Goldsmith was right about an apology being “the most magical, healing, restorative gesture human beings can make.”
(Operative phrase: human being.)
Imagine that. An apology as a business tactic. I love the throwaway line, “These apply equally at work and at home.”
“If you view apologizing as the equivalent of swallowing a bitter pill, consider the benefits.”
Consider the benefits? Hmmm…
I understand where this article is coming from, and have no problem with it or its writer in any way. My ‘commentary’ here is more about the fact that so many facets of personal interaction have segued into the “How-tos” of business literature (best-sellers, even). This is not the problem, either; the messenger doesn’t matter if the word gets out. Some ‘suits’ may prefer being seen with a business best-seller rather than something found in the ‘self-help/spirituality’ section—hey, I’ve got a rep to protect. But again, as long as the right message gets out, it doesn’t matter where it comes from. The problem occurs when the elements of personal communication become merely a business tactic used with a specific objective of gain in mind, and never used properly when dealing on a personal level.

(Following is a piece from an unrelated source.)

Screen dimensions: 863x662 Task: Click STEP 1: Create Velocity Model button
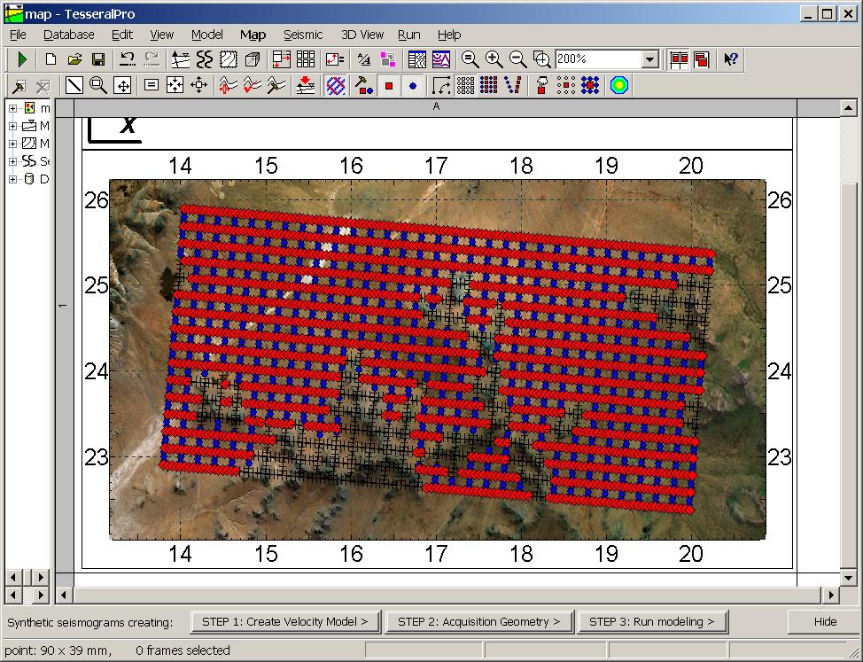coord(285,621)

At the bottom of the article is even a link to another article entitled, “Do a Cost/Benefit Analysis of an Apology.” Another chuckle.
In the movie, You’ve Got Mail, the two main characters have a continuing discussion about the phrase, “It’s nothing personal, just business.” (His company put hers out of business.) Their last conversation about it goes like this:
Joe Fox: It wasn’t…personal.
Kathleen Kelly: What’s that supposed to mean? I’m so sick of that. All that means is that it wasn’t personal to you. But it was personal to me. It’s *personal* to a lot of people. And what’s so wrong with being personal anyway?
Joe Fox: Uh, nothing.
Kathleen Kelly: Whatever else anything is, it ought to begin by being personal.
It’s wonderful that the business sector has embraced the idea of ‘personalizing’ business behavior—basically by employing the main elements of ‘effective personal communication.’ Treat the client/customer like a human being and you will ensure repeat business or wonderful referrals.
Like the character Kathleen Kelly said, “Whatever else anything is, it ought to begin by being personal.”
Again, I have no problem with personal elements being employed by business. In some cases, the end can justify the means—in a perverse way. But if both parties end up being happy (the bottom line), that is a good thing.
What is unfortunate is when the reverse happens; when the elements of personal transaction become solely a business tactic, and the ‘business view’—the cost/benefit factor—becomes part of the personal element.
“I could apologize, but you wouldn’t believe me. If you did, it would only be temporary, and I would continue to apologize until I wasn’t sorry anymore.”
Projection? On a personal apology?
–Are there ‘studies’ somewhere to back this up? What are the statistics? Is this for a first-time apology, or for a second or third? Is this a first time thing or repeated offense? How much does the personality of the receiver affect the outcome?
Treating people with compassion, kindness and fairness is a wonderful thing in general. Yes, it can even help in business—especially if you mean it, without looking for long-term benefits.
Here is a “5-Step Apology Process” from the article:
1. Say you are sorry.
2. Clearly state what you did wrong.
3. Acknowledge how the receiving party must be feeling.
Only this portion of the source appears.